-- BEGIN The data --

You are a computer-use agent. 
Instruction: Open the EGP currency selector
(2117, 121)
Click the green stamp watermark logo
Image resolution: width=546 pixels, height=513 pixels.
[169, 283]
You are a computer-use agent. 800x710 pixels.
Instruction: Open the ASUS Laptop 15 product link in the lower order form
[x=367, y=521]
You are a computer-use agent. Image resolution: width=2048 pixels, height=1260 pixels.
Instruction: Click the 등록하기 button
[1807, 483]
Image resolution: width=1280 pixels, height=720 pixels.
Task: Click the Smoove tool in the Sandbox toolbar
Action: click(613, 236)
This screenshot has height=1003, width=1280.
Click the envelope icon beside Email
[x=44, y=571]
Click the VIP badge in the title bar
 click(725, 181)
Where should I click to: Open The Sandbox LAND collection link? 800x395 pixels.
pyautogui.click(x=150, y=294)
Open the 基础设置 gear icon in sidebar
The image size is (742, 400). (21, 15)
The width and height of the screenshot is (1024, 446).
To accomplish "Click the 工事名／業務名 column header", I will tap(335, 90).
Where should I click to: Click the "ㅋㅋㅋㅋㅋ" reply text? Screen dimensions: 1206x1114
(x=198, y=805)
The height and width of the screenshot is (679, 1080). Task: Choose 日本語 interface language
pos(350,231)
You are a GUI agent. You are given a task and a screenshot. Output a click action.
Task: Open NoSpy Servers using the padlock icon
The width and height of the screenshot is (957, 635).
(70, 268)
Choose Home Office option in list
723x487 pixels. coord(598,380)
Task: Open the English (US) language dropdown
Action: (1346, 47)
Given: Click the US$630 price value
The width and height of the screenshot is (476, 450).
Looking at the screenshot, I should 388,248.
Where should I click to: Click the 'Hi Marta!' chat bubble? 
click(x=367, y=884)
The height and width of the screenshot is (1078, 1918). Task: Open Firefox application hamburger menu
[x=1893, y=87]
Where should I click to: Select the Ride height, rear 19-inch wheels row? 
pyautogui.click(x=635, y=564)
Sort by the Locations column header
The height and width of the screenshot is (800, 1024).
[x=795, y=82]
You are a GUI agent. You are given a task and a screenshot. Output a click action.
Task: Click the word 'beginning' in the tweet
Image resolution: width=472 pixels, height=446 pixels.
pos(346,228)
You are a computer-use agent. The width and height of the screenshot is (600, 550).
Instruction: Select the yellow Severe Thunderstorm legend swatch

-- END The data --

→ Exercise directions
Put the lines from the start of the records through the line holding "[x=367, y=521]", inclusive, into a Markdown table with two columns: Row for the row number and Text for the line. Leave out blank lines.

→ Written reply
| Row | Text |
|---|---|
| 1 | You are a computer-use agent.  |
| 2 | Instruction: Open the EGP currency selector |
| 3 | (2117, 121) |
| 4 | Click the green stamp watermark logo |
| 5 | Image resolution: width=546 pixels, height=513 pixels. |
| 6 | [169, 283] |
| 7 | You are a computer-use agent. 800x710 pixels. |
| 8 | Instruction: Open the ASUS Laptop 15 product link in the lower order form |
| 9 | [x=367, y=521] |